How feminist is Feminist?

It is an interesting discussion - feminism. I know that by calling it a "discussion" I am risking a self-imposed fall of the gravity of it all. But the truth is that I dont feel the fire about it the way I used to earlier.Not to say that I dont consider it important enough, but the manner of expression- rising pitch, flaring nostrils and gradually clenching fists that were replaced by the tirade of vocal expressions in college,have come to a much deeper-almost scarily judgemental attitude towards people who do not fall in line with my Feminist beliefs.Yes, from an almostdesperate need to explain & convince people to see the way I did on this topic, to becoming snobbishly "correct" in my mind (& peer group) I do think I have come a long way. My choice of friends (and now my husband) probably does pronounce the way I have moved in that regard.Probably the only people I still find it worth convincing are some of the "women" in my family who I still feel are tied down to some notions despite so much of independence of thought.

So where is the problem?

It probably is as much a part of growing up and realising how things move from Blacks & Whites to Greys.It is when I am confronted with someone questioning the depth of 'My' feminism- as to how much of it actually gets translated into action. It pops up in my head when my fairly liberal husband asks me not to cook when the maid is on leave, and I still get up to do it because ostensibly I dont want to eat out but somehwere in a deeply subconscious way I do feel that even though I may ask him to help me in the kitchen(which he does as much as his knowledge allows him to),I still have to steer that part of the household work. It springs as a big ? when I realise that I still feel embarassed when accompanied by a man to purchase my "monthly supplies of feminine hygiene products". And when I was reading this article in the Times on Sunday, I did think that what one of the women mentioned was something even I would find tiring and probably irritating- having to pick up and drop my husband from/to work.

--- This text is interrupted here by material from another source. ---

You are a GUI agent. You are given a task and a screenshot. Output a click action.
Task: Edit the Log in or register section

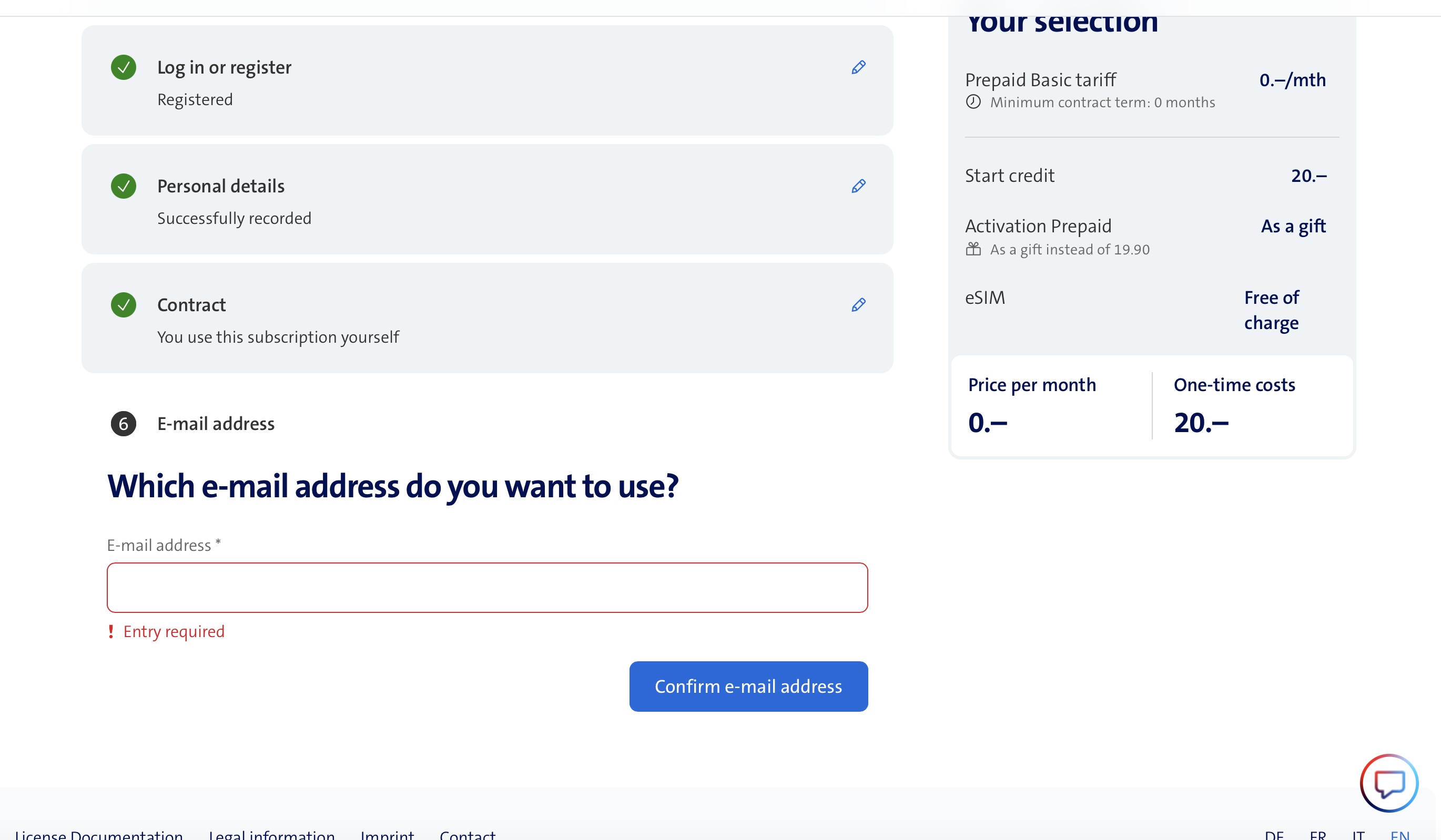[858, 67]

For all the equality that I used to profess in school/college, I have started believing,more so after being in a relationship, that demanding equality in "every" thing may be too far-fetched,because men and women do differ at a very very basic level in thoughts,perspectives and behavior.Why I mention 'after being in a relationship' because I have truly donned the lens of an impartial view of the male behavior only after that.And I also realise the comparison b/w the sexes has increased to a different plane- like a lot of other couples with whom I have discussed this topic at length. Some egs that bounce off me are,how when I used to come to Chennai to visit my fiance,secretly I would wish that he was there at the Bus stand to pick me up(*which for me had nothing to do with the fact that I arrived at 4 am, but for him that was the reason)- and compare this with my opinion above on "picking up/dropping" !)...or even though our monthly finances are divided between us, the wedding costs of my half were taken care of by my parents and I was in a way okay with the arrangement..or that I still expect more gifts From him than I would ever Give him! I sometimes feel this pressure- completely created by me- where I become judgemental about my own 'first' thoughts/reactions, because they might not fit with the paradigm of the kind of feminism I grew up believing in. So I am somewhere at peace with the discomfort within me when I notice discriminating trends at work between colleagues of different gender (or used to in my previous Co),but feel helplessly hassled when I display the tendency of 'seeking advice' from my husband while shopping!

I have come to believe that the world that 'I' live in,at the moment, is much different from the one I used to,and in this world 'shouting out loud' making demands or 'preaching' the need for equality may be passe.Inequality does prevail- sometimes for the good and mostly for the bad,but in a covert way, in my slightly more sophisticated environment of living.I dont shut my eyes to the glaring evils like Female infanticide or denial of education to girls or refusal of the right to inherit parental property, and I in my very small way try and at least contribute something there- but what does leave me baffled is coming to terms with the state of flux that a woman like me is in- of being empowered,independent and yet not knowing how to handle the internal dilemna of complicated contradictory thoughts or rather the genesis of those thoughts.
Of whether to accept them and feel empowered by "conscious life Choices" or revisit my understanding of Feminism in its unsoiled form?

1 comment:

Dips said...

Ha ha today I nudged all the sleeping ladies and then I found that you had finally written something.
This is a very interesting question - something I have also struggled with a lot again mainly because of transition from black n white to grey....would love to find out where I exactly stand now!!